Frankovich also presented an expansion and modernization of the Hamilton Convention Centre by “doubling its event hosting capacity” while “aesthetically refreshing” FirstOntario Concert Hall and “taking out” the upper bowl out at FirstOntario Centre. The plan does call for adjustable seating between hockey and live events, he said.
— John-Paul Danko (@JohnPaulDanko) February 6, 2020
The other presentation received by council was from a consortium including Carmen’s Group, LIUNA Pension Fund, Meridian Credit Union, Paletta International and Jetport Inc. which calls itself the Hamilton Urban Precinct Entertainment Group.
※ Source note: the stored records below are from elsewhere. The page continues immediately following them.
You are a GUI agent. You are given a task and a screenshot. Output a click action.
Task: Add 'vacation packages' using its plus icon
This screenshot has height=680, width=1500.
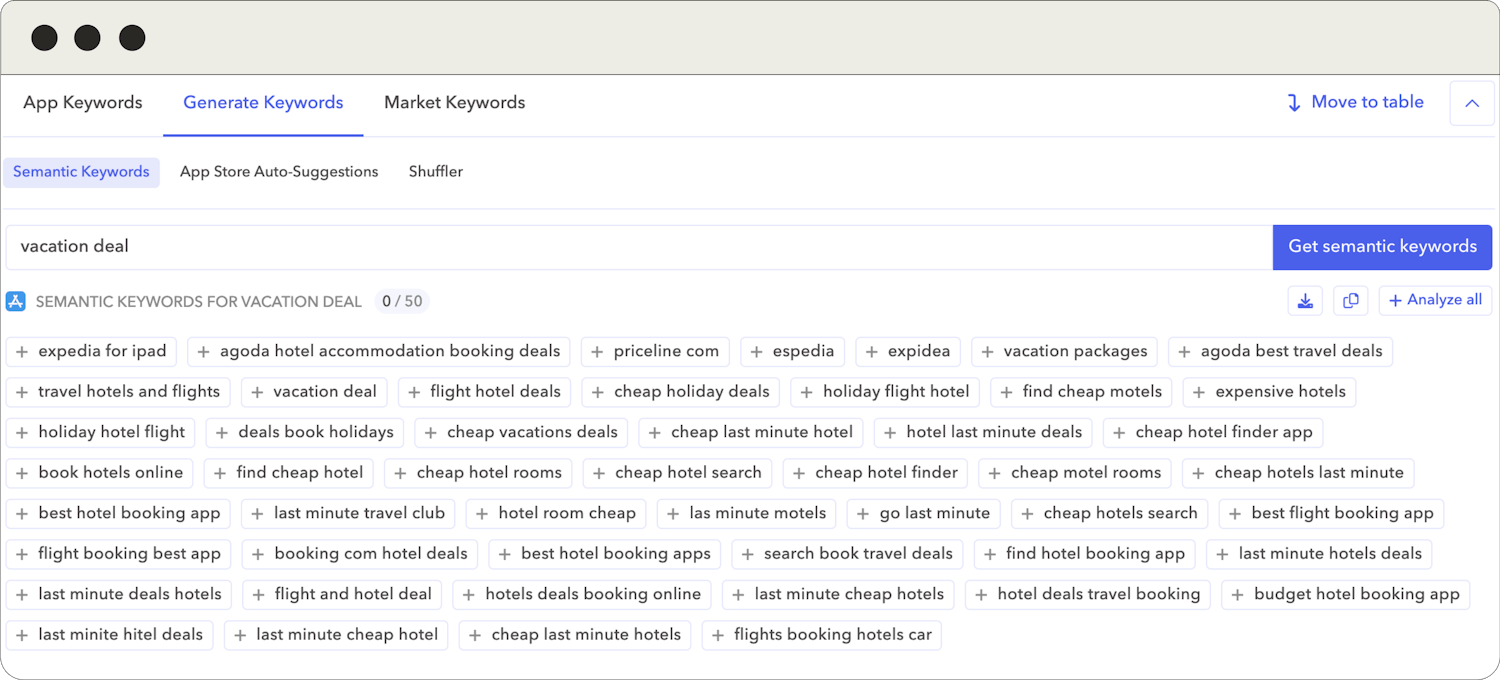(988, 352)
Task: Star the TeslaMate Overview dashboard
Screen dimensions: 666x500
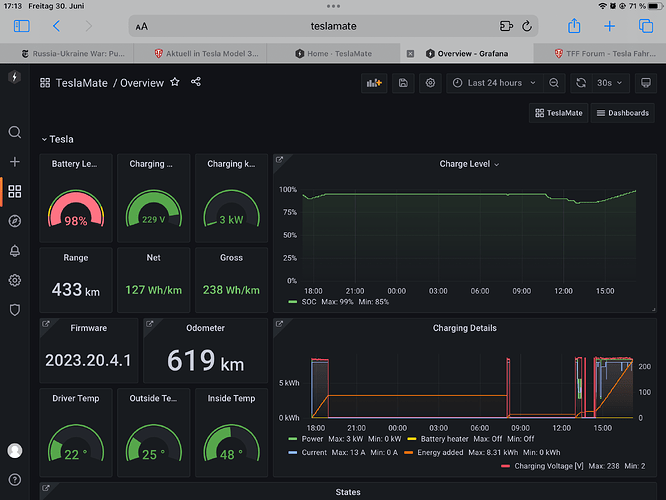Action: [x=175, y=82]
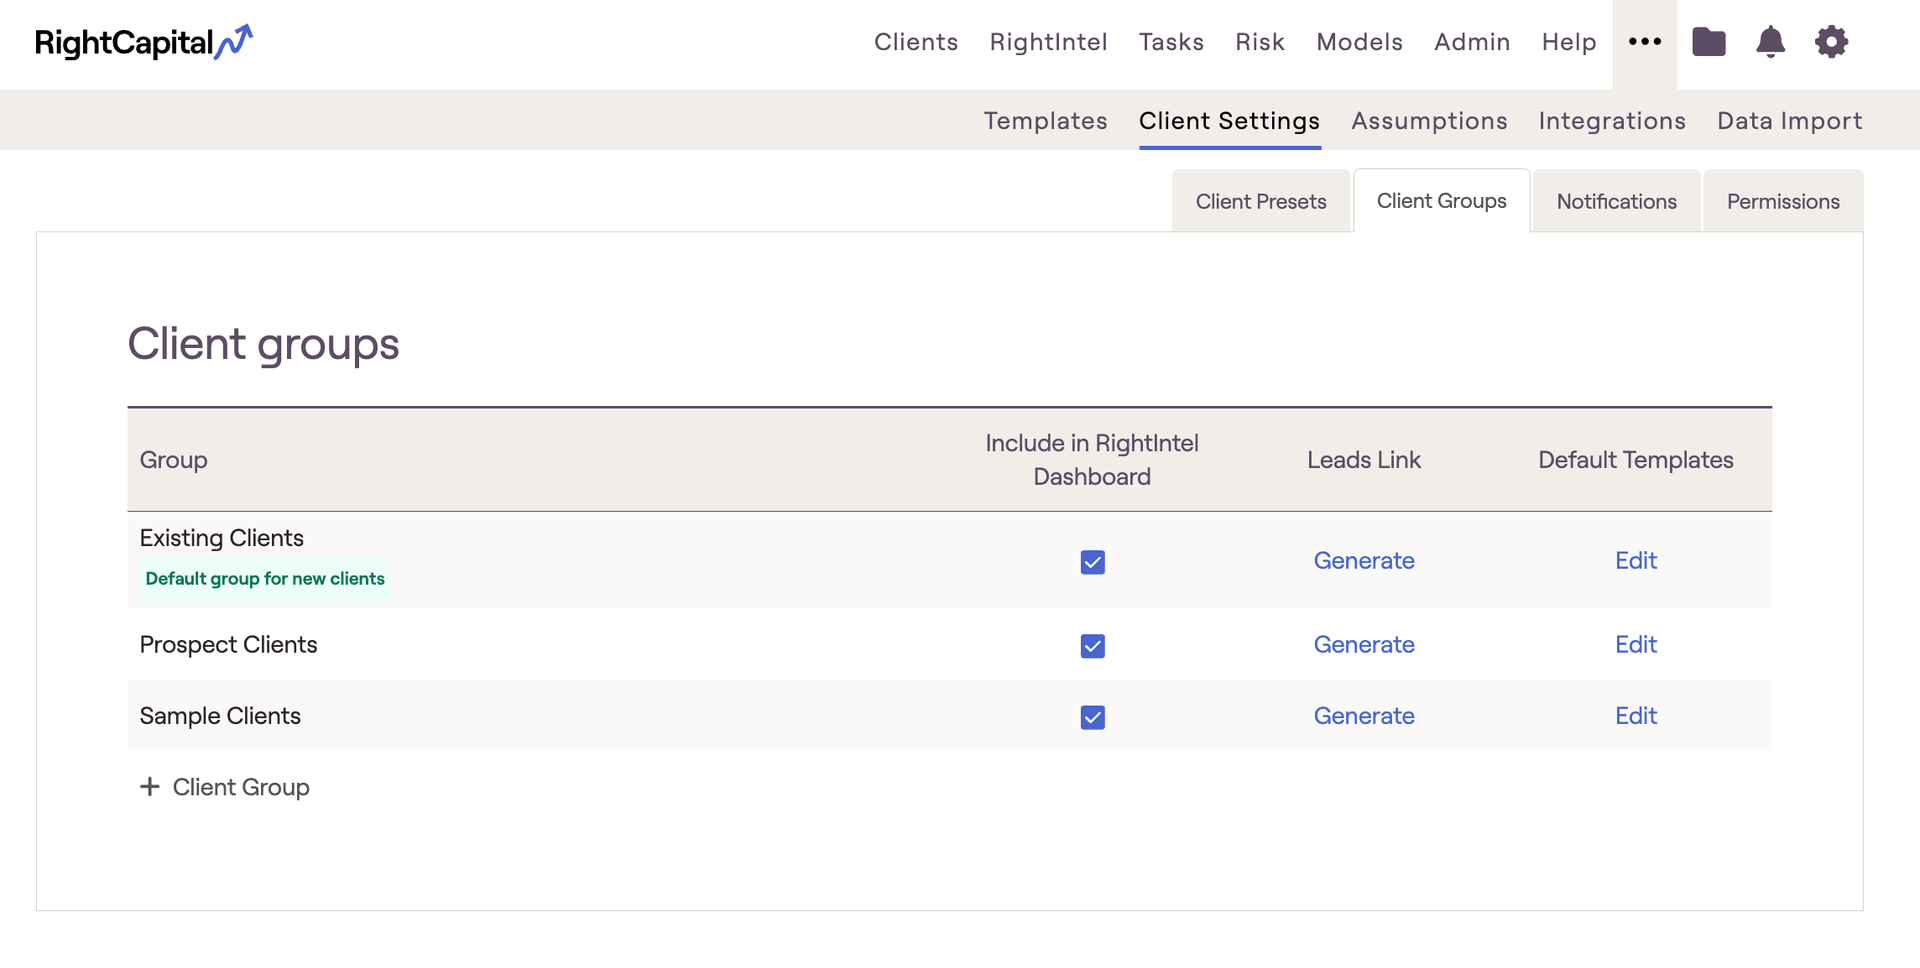Image resolution: width=1920 pixels, height=968 pixels.
Task: Toggle RightIntel checkbox for Prospect Clients
Action: [1092, 646]
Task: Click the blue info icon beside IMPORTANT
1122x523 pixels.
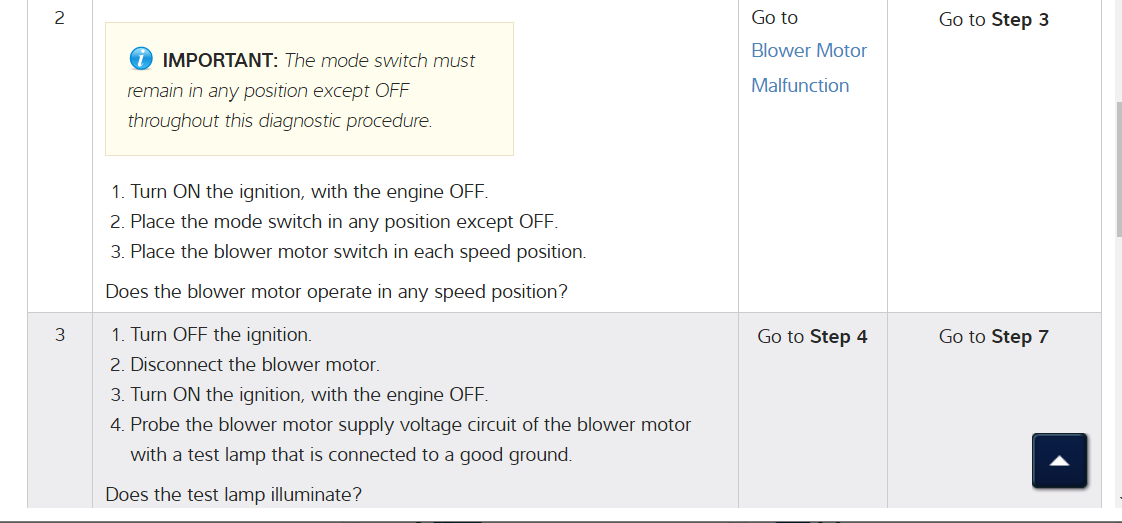Action: (141, 60)
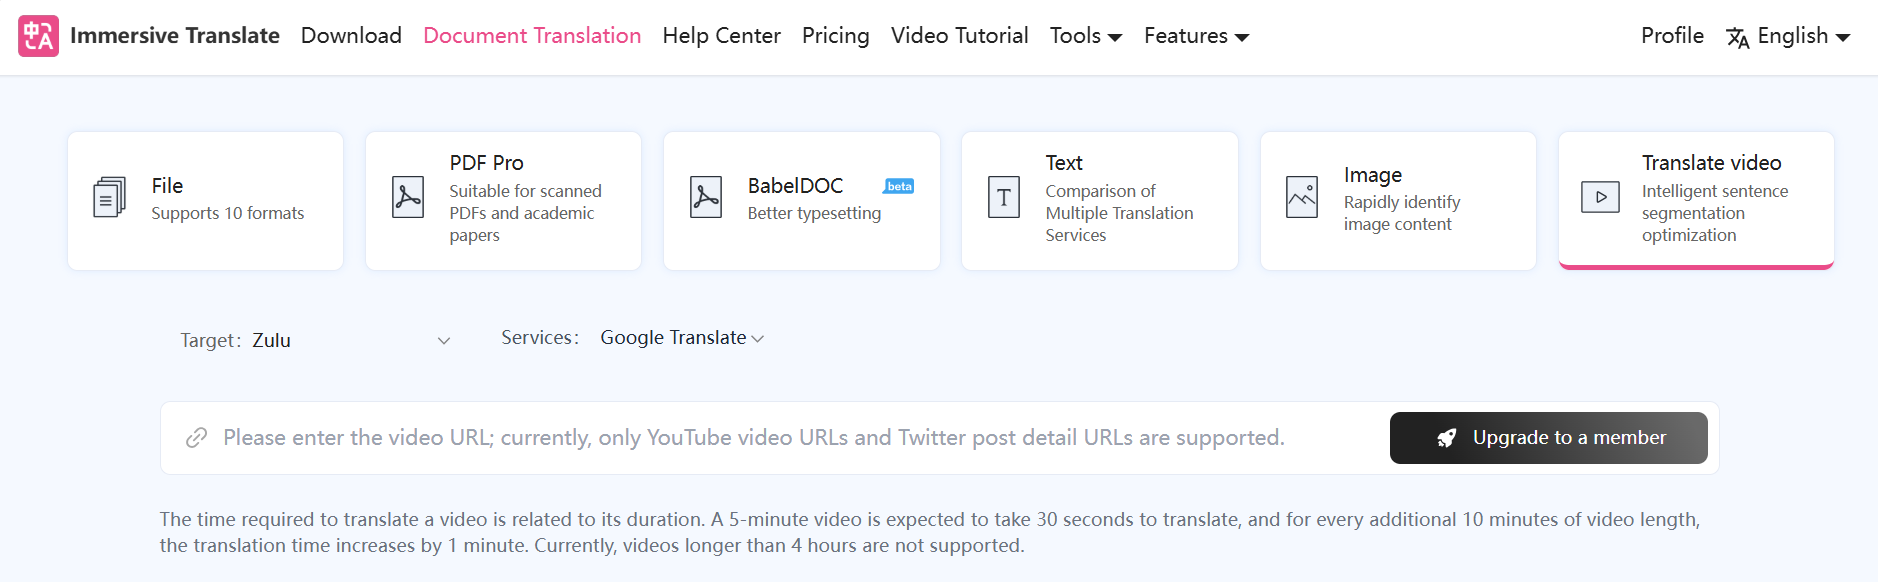Switch interface language via English dropdown
1878x582 pixels.
1803,36
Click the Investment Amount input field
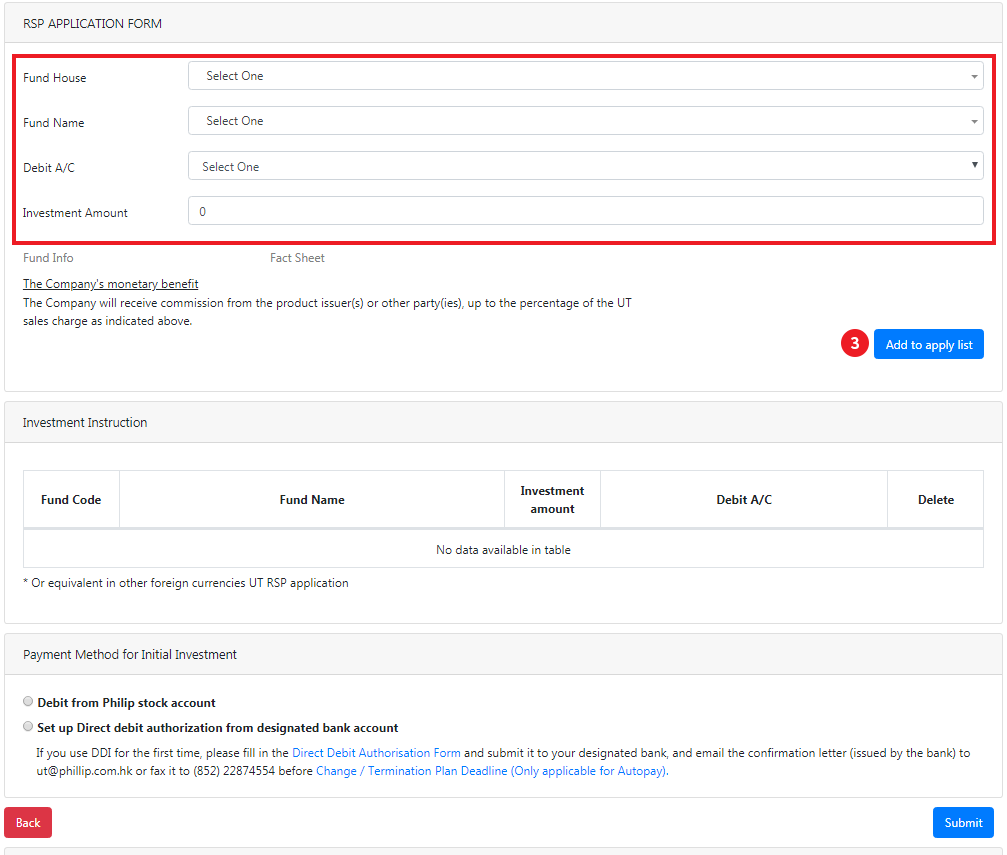This screenshot has height=855, width=1007. [585, 211]
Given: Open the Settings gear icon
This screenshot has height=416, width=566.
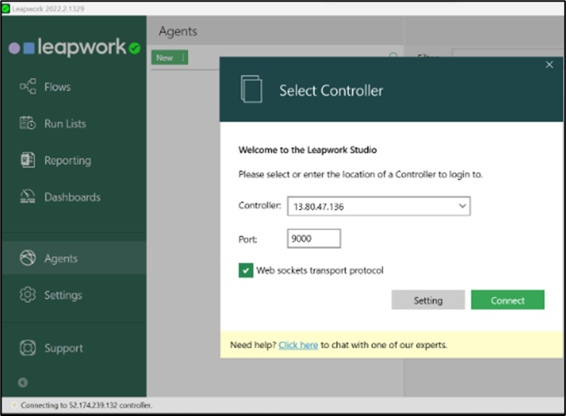Looking at the screenshot, I should tap(28, 295).
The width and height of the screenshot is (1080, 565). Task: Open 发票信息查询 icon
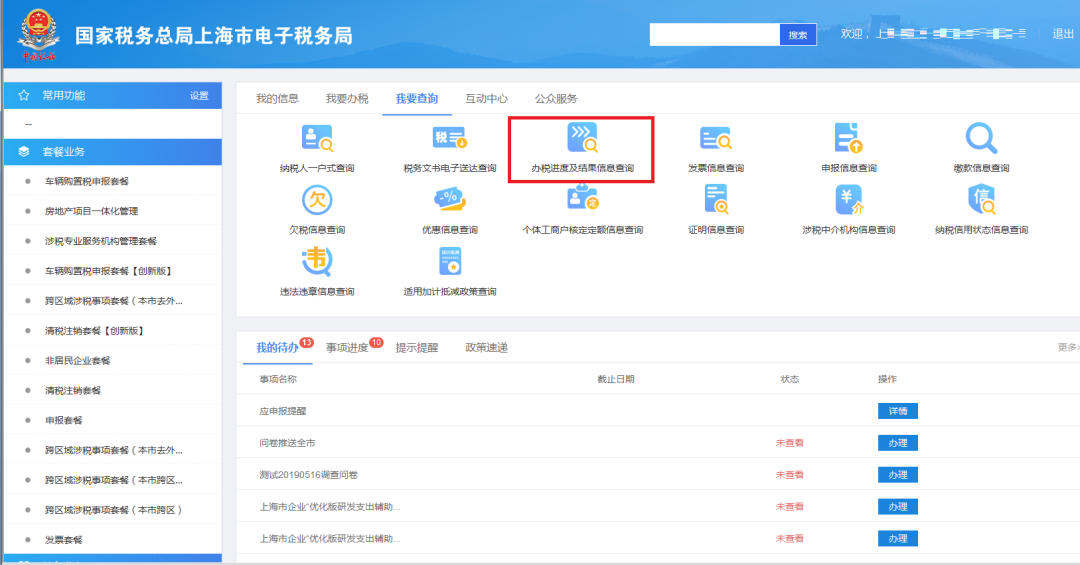(716, 138)
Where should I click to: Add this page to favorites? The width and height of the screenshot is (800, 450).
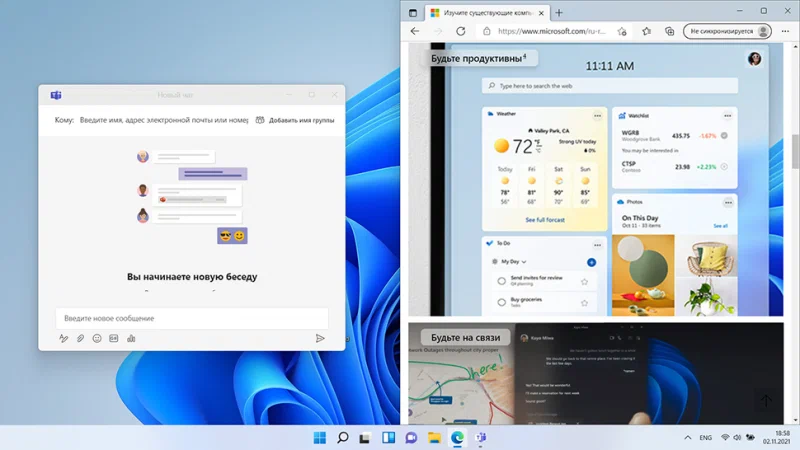(x=622, y=31)
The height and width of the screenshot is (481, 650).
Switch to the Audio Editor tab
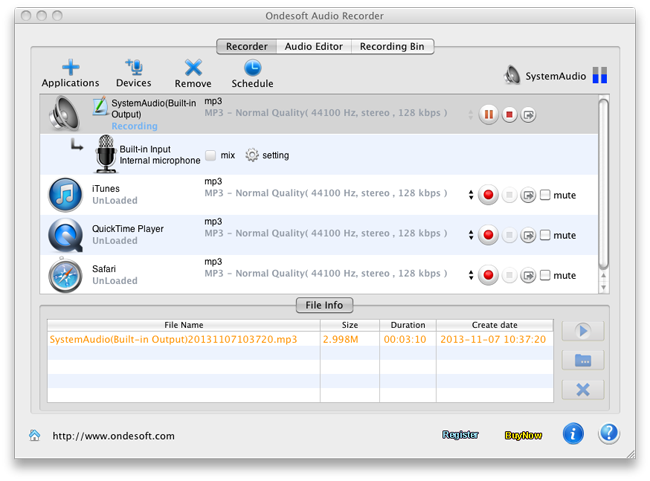pyautogui.click(x=313, y=46)
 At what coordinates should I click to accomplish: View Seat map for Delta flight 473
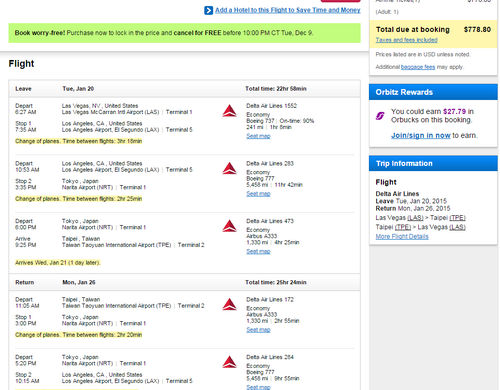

The group’s plan calls for a remodelled First Ontario Centre and as well as moving the convention centre and concert hall into an area near the current Hamilton City Centre and turning the existing concert hall and convention site into a hotel, residential and commercial complex. The estimated cost is $500 million dollars.
Ward 8 Councillor John-Paul Danko, who chaired the meeting, told Global News about the next steps of the process:
“Staff will undertake a careful evaluation of all viable options to make sure that what is being proposed can be delivered on the terms promised,” said Danko.
“We understand that Hamilton residents would like to see a positive conclusion to this process and we are working hard to reach that goal as quickly as possible.”
As this discussion and future discussions surrounding the arena proposals will be handled in-camera, Danko stated that the in-camera session was to “maintain the integrity of the process” as the bids contain proprietary information.
“This is a very complicated project that involves many moving pieces including the purchase and sale of multiple properties, financing, negotiations with various stakeholders and proprietary details of each proposal” Danko said.
The proposals so far also do not feature any city money.
“The best part is that these proposals promise hundreds of millions of dollars in private investment, remove the taxpayer’s annual subsidy of the existing facilities and don’t require a cent of taxpayer capital commitment!”